Honestly people are ridiculous, as a PP has said, keep it consistent, soothing but boring! For some gradual retreat works better (you being in room to begin with) for some not being in the room works better as you aren't a distraction. Mine got restless if I was in the room, if I left, asleep in 2 mins, no crying.
I never understand the crazy reaction to this, it's not just closing the door and leaving the baby for hours screaming, you check on them at frequent intervals so they do 'know you are coming back' but they know that when you do come back it's just for a quick bumpat and a 'its bedtime sweetie, night night' rather than a full song and dance breastfeed, self flagellation entertaining performance.
They then realise that bedtime is for sleeping not playing/eating and get bored and fall asleep, then when they wake up in the night they know it's fine to go back to sleep.
It's like dropping a kid off at childcare, people who work in childcare know that 9 times out of 10 once the parent is out of sight out of mind the child stops being upset and that long protracted goodbyes and rituals make it worse. If you applied the same insane response to childcare drop off as people do to sleep training you would just have nurseries full of parents hovering next to screaming children (and frustrated childcare workers just wishing they would all fuck off so they could get on with their day)
People act as if their kids don't cry EVER if they avoid sleep training, it's BS there is no such thing as a child that doesn't cry at some point, if they cried and tantrummed for 20 mins over a chocolate biscuit would you give in to them if you had already said no? If not then by this logic surely that's 'child abuse' too, 'I could NEVER leave my child crying without a chocolate biscuit, those poor kids in Romanian orphanages were silent as they weren't given chocolate biscuits the second they asked for one.' Give me a break.
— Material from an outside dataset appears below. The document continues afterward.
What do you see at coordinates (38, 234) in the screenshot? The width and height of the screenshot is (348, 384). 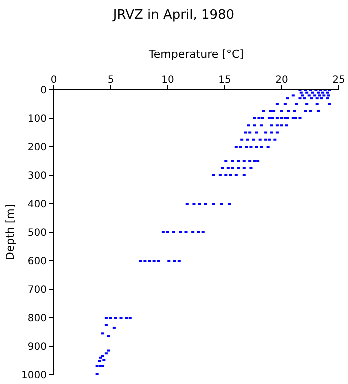 I see `y-tick-label: 500` at bounding box center [38, 234].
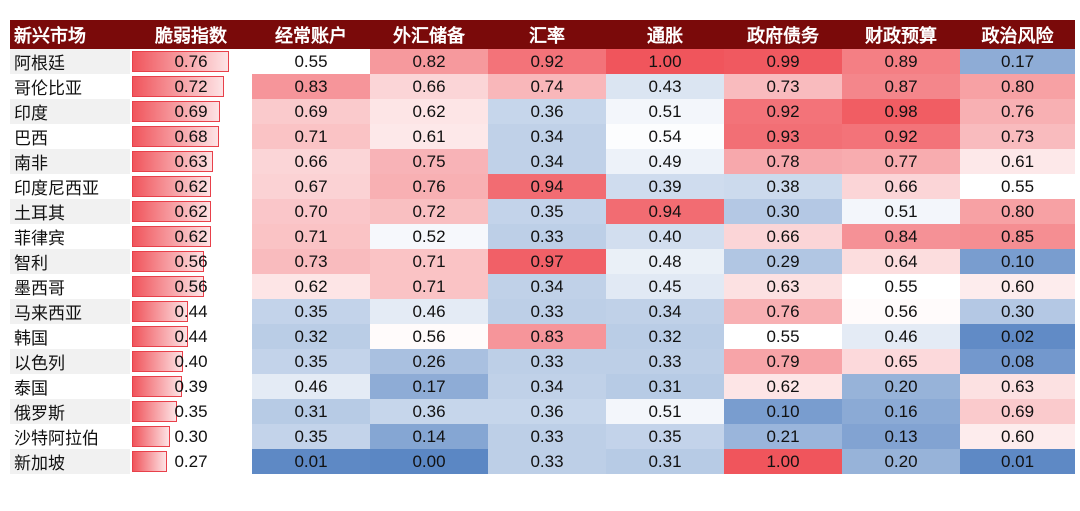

OP you do you, would recommend properly following a set system and being boring rather than being inconsistent and making it up as you go along. They shouldn't be getting to the point where they are sick, I think your presence in the room is probably making it worse rather than better, good luck and don't let the crazies let you feel bad, thousands of parents do this and very quickly end up with well rested children, they are well rested and get quality of life back, rather than being cling-martyrs who can only make themselves feel better about their chronic sleep deprivation by shouting at people on the internet!